Supporting markdown in applications

In just about every application I’ve ever developed, there’s at least one multi-line text box that takes free form input from the user. In some applications (such as email, Twitter, log entry, etc.) this might be the primary use case. In other applications it might be a simple “description” box hidden away in a properties dialog.

But in any case, it’s always a challenge to use anything more than plain text for a variety of reasons. First of all, even though WPF, Silverlight, and Windows Forms all have built-in rich text controls, they lack the basic UI elements such as toolbars for formatting. In web applications it’s even worse because there is no native rich text control so you gotta find a component.

Then there is the issue of what to do with the data. Windows Forms produces RTF formatted text. WPF and Silverlight produce XAML. Web browsers produce HTML. But these three formats aren’t easily interchangeable and they all suffer from the fact that they look terrible when circumstances require you to present it as plain text.

There is a solution! It’s called markdown. And it’s something you’ve probably used before if you’ve ever used StackOverflow.
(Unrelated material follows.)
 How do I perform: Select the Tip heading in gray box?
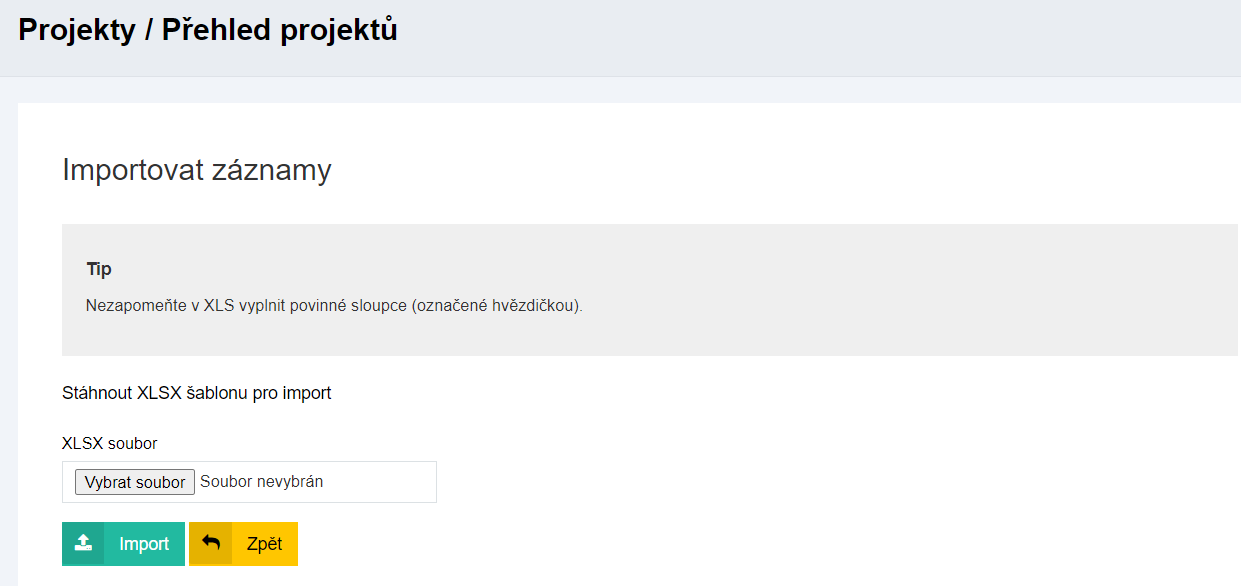click(99, 269)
With markdown, you can input and store the content as plain text but render it as rich formatted text. The advantage over markup such as HTML is that the syntax is designed to be very readable as plain text. And since the formatting characters are so intuitive and natural, you don’t need superfluous toolbars or menus to format your content. Since there is no need to strip the formatting when displaying as plain text, you don’t need to worry about how it looks on devices or application screens that don’t support rich text.

Markdown

Of course it’s not HTML so it doesn’t support anything like layout or complicated formatting. It’s simply rich text. But it does support links, headings, lists, and images. You can refer to John Gruber’s markdown page for a more thorough explanation of where and how markdown fits in the context of HTML.

So I’m making more of an effort to support and promote markdown everywhere that I use multi-line text boxes and hopefully you’ll consider it too. I set up a WordPress plugin created by Michel Fortin that allows me to compose my posts in markdown. Now I can write blog posts on my iPad much more easily. Next I’ll be looking for ways to translate markdown to XAML FlowDocuments so that I can use it in WPF and Silverlight applications.